Chairperson of the Panel Dr Vuyo Mahlati said the panel has not formulated positions or scenarios as yet.

“We have been engaged in data collection and analysis, and were only presenting questions and emerging conceptual ideas from inputs considered.

“The Colloquium was used to solicit responses to these, and learn more about international experiences, as well as fill-in data gaps,” he said.

The Presidency said the colloquium acknowledged the Parliamentary process and deliberated on Panel presentations. Emphasis was on the following gaps in data and approaches:

  • Sources of knowledge and evidence considered by the panel must include the lived experiences of the voiceless and under-represented communities. This includes the transformation of the tenure system that requires discussion with the communities.
  • Land Reform Policies will not be effective without effective and efficient Land Administration Framework and Land Governance Systems.

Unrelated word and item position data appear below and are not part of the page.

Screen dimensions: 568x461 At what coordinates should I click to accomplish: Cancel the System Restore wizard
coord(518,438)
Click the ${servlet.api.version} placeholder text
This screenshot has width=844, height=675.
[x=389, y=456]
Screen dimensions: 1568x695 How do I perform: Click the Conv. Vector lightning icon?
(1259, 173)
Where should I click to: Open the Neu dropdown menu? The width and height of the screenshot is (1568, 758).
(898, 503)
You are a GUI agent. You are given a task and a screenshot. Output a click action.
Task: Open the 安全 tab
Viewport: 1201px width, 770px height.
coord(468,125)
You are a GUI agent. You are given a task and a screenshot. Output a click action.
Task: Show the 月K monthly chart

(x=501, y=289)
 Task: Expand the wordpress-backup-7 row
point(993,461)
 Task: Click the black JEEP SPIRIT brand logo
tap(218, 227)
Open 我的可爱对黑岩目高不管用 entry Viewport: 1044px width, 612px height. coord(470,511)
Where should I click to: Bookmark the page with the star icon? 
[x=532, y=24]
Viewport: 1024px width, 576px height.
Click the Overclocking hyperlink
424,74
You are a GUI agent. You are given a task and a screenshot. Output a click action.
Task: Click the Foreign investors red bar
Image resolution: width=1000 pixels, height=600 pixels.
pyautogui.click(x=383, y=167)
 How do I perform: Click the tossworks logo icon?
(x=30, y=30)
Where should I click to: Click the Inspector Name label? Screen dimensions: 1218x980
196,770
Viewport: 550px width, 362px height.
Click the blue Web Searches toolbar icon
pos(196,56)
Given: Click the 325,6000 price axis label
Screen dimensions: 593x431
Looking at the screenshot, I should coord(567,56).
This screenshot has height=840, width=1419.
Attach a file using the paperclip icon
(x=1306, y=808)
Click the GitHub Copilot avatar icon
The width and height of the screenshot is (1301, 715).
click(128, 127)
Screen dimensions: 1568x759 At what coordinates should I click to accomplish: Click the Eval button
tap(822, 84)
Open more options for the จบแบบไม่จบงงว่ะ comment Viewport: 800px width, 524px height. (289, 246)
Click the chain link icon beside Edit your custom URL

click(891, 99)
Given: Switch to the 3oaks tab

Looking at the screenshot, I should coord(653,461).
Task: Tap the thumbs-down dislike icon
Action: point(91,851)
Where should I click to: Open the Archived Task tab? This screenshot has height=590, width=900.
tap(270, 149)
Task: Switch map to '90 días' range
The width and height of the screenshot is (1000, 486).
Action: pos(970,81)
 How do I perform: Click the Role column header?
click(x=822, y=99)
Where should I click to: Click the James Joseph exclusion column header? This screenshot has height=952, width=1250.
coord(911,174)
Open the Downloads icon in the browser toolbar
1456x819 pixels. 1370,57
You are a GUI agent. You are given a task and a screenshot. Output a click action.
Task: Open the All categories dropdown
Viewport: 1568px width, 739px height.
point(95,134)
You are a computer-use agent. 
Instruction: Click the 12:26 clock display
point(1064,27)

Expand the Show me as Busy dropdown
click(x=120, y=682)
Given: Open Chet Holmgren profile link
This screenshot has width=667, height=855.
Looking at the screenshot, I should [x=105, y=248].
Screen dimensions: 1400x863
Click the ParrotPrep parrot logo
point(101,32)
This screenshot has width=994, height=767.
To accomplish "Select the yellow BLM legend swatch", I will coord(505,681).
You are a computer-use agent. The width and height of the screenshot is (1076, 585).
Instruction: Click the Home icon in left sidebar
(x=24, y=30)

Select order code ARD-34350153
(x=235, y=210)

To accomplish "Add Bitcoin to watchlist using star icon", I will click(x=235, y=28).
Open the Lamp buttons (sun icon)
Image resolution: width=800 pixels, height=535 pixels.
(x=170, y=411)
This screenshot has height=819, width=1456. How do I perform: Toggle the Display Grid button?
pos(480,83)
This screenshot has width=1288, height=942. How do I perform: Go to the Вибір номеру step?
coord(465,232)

This includes the establishment of the Land Observatory that must record a continuum of rights, land use, water, minerals, leases and usufruct.
  • More work to focus on compensation models (including zero compensation), in line with developments on Expropriation without Compensation.
  • A Private Land Acquisition Strategy to be urgently developed to fast-track redistribution. The willingness to donate land by Churches, Mining Industry and white commercial farmers must be guided by a clear policy to avoid unintended consequences.
  • Prioritize the Redistribution Policy and National Spatial Development Framework.
  • Beneficiary Selection Strategy and Women Land Ownership.
  • Agricultural and Urban Models.
  • Land evictions to be stopped.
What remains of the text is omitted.